Top of Exercise passage
Better Order for Airline Routes – Solutions to the Tail Assignment Problem
A single airline can have thousands of planes taking off and landing all over the world every day. Since every minute is expensive and security is a top priority, somebody has to keep them in line. Chalmers University of Technology in Sweden has come up with a solution to the problem.
Mattias Grönkvist, author of a dissertation on the subject, describes the difficulty in concrete terms:
“If ten plans have just landed at an airport, you have to have a schedule that says in what order the planes should take off-and where they are heading. This is determined by numerous conditions. For example, not all types of airplanes are allowed to land at all airports, and the planes have to have sufficiently large fuel tanks to complete each trip. Everything has to be done as efficiently and economically as possible, with sufficient safety.”
The problem is usually called the Tail Assignment Problem-named after the planes’ so-called tail numbers. In other words, it’s a matter of determining what sequence of flightsroutes-each individual airplane is going to fly. The routes must be constructed in such a way as to provide for sufficient maintenance of every plane and to fulfill a number of regulations. Sometimes it is moreover desirable for the routes created to be optimized in some particular way, such as being minimally affected by delays.
Bottom of Exercise passage
Top of Supplied information
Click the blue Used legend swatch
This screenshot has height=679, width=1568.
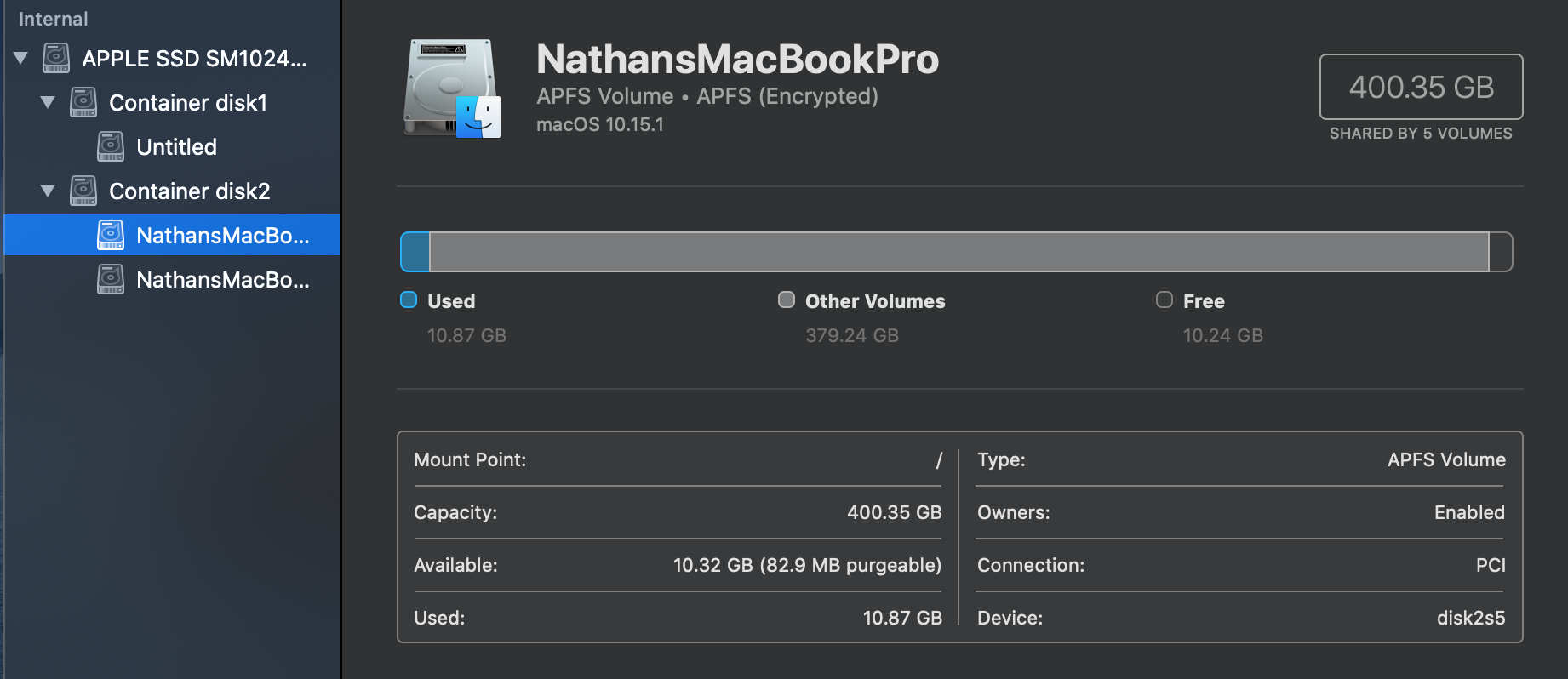(409, 300)
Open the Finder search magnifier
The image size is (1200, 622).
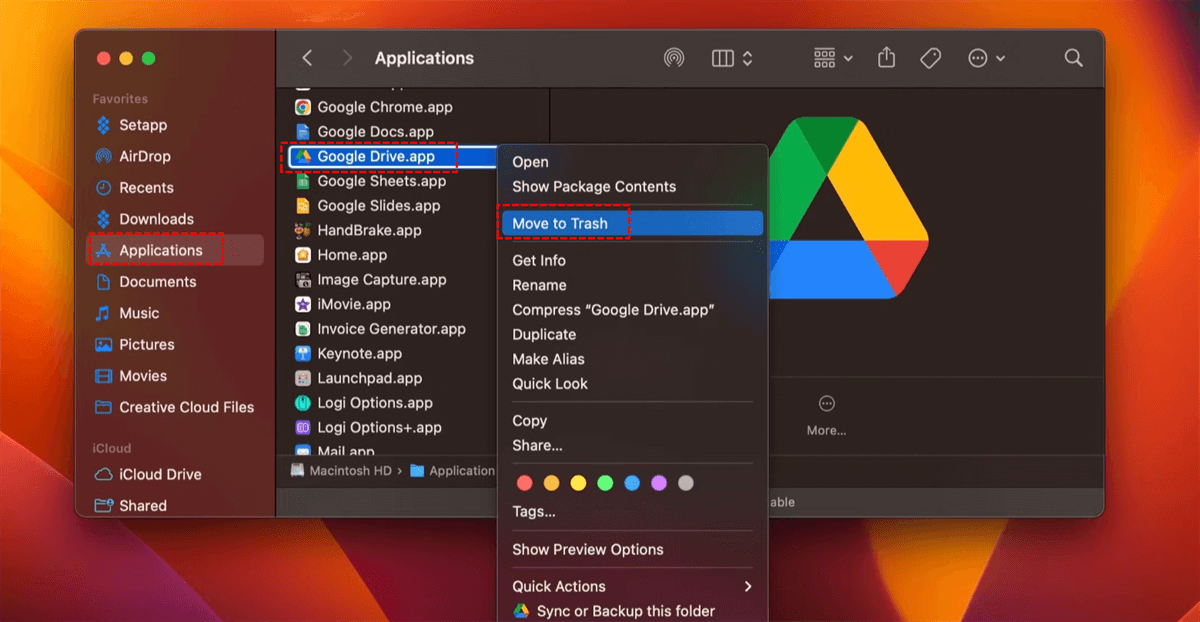[x=1073, y=58]
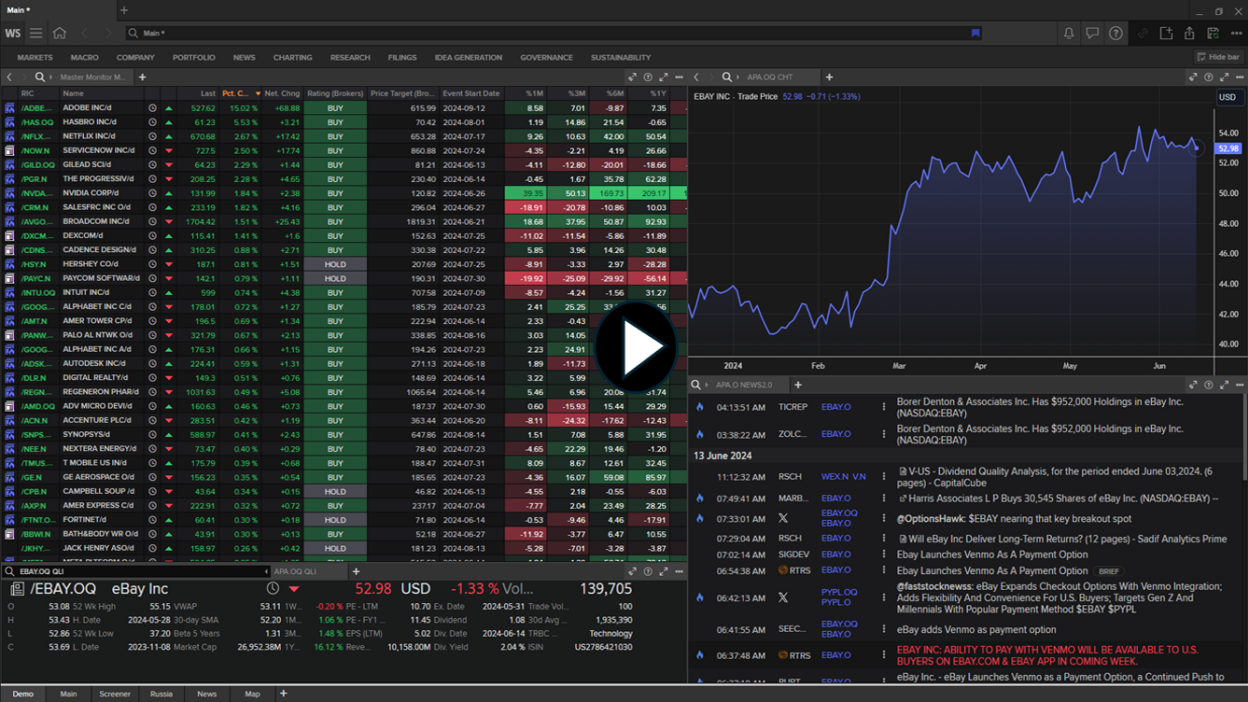Viewport: 1248px width, 702px height.
Task: Click the home icon in top toolbar
Action: (60, 33)
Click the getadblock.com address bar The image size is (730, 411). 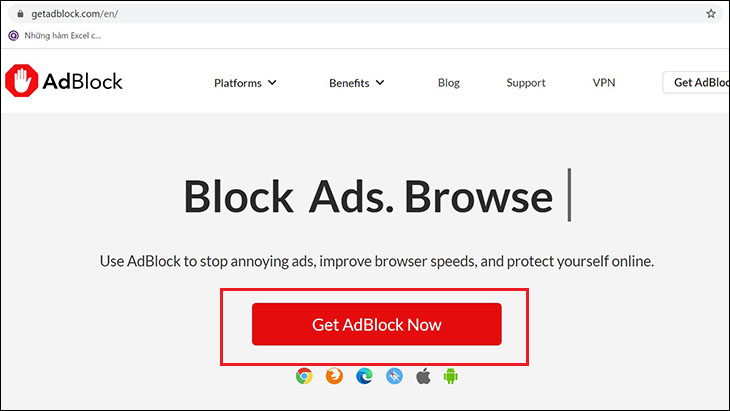[363, 14]
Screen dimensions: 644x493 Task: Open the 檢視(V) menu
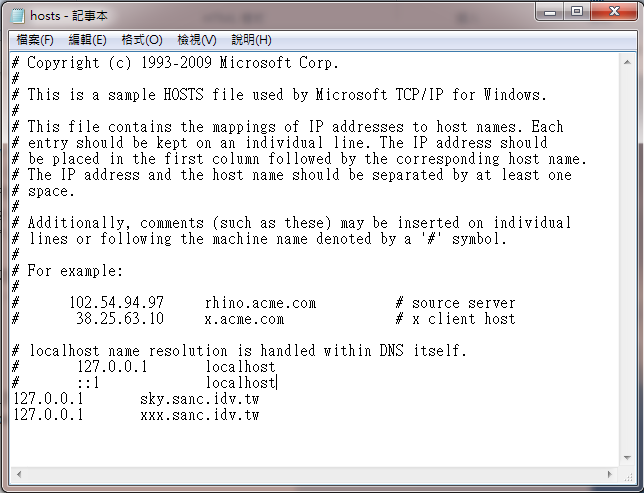tap(197, 40)
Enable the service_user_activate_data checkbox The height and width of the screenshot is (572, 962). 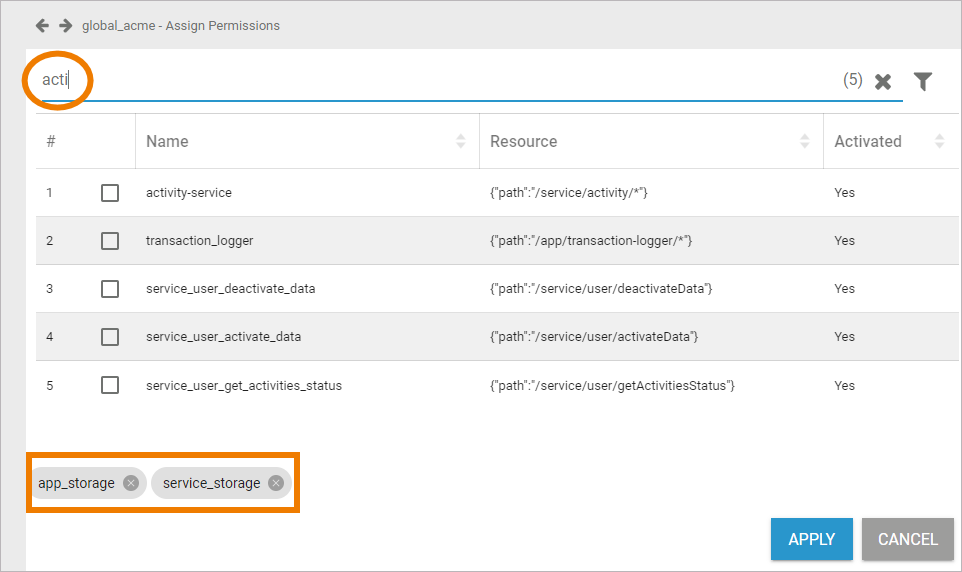tap(110, 337)
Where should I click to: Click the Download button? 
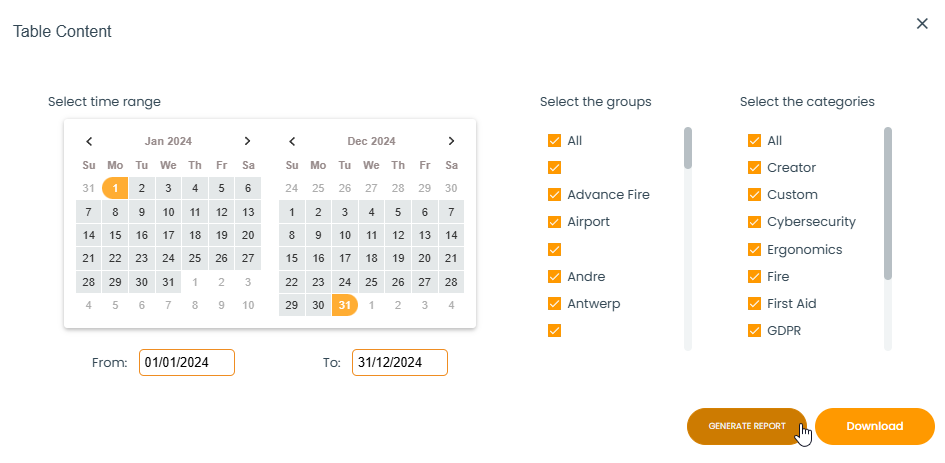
Bottom of Supplied information
What this task involves
In the text about airline route planning, what is the Tail Assignment Problem named after?

Your solution
It is named after the planes' so-called tail numbers.